======== GIVEN PASSAGE

- Born: Johannesburg, South Africa
- Education: AFDA
- Years active: 2008–present

= Natasha Loring =

South African actress

Natasha Loring is a South African actress. She first gained prominence through her roles in the films The Dinosaur Project (2012) and Zulu (2013), and the E4 comedy-drama Beaver Falls (2011–2012). She won a SAFTA for her performance in the Showmax thriller Dam (2021–).

==Early life==
Loring grew up in the Beaulieu area of Midrand. Her father is theatre producer Richard Loring. She attended St Stithians College. She studied at AFDA, The School for the Creative Economy, graduating with a Bachelor of Arts, and then the Actors Centre London (now Seven Dials Playhouse). She also trained in ballet and modern dance.

==Career==
During her first year at AFDA, Loring landed her first professional role as Julie Saunders in the film Hitchhiker, in which she appeared with her sister Samantha. Hitchhiker premiered during Loring's final year at AFDA. This was followed by her television debut as Hayley in the Lifetime film Natalee Holloway.

Loring began appearing in British media, beginning with small roles in the BBC two-parter Women in Love and the Sky One crime drama The Runaway, and then starring as Kimberley in the E4 comedy-drama Beaver Falls from 2011 to 2012 and Liz Draper in the science fiction film The Dinosaur Project. She played Marjorie in the 2013 French-South African film Zulu.

================
======== DATASET ROWS

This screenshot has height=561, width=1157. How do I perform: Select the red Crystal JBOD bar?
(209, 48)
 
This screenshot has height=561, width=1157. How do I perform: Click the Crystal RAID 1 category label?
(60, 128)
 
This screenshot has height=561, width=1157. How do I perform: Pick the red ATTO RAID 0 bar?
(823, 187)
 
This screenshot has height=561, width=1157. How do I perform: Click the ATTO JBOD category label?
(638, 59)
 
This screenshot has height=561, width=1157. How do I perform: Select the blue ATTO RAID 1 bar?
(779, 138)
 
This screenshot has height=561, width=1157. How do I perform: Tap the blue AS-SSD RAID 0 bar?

================

■ **DIRECTIONS**:
A – In the Natasha Loring biography, what was her first professional role?
B – Using the Natasha Loring biography, decide whether each statement agrees with it. Give yes or no for each and quote the words that settle it.
(i) Loring's father works as a theatre producer.
(ii) Hitchhiker premiered during Loring's first year at AFDA.
(iii) Beaver Falls was a BBC comedy-drama.

■ **RESULTS OF THE EXERCISE**:
A – Julie Saunders in the film Hitchhiker.

B –
(i) Yes: "Her father is theatre producer Richard Loring."
(ii) No: "Hitchhiker premiered during Loring's final year at AFDA."
(iii) No: "the E4 comedy-drama Beaver Falls"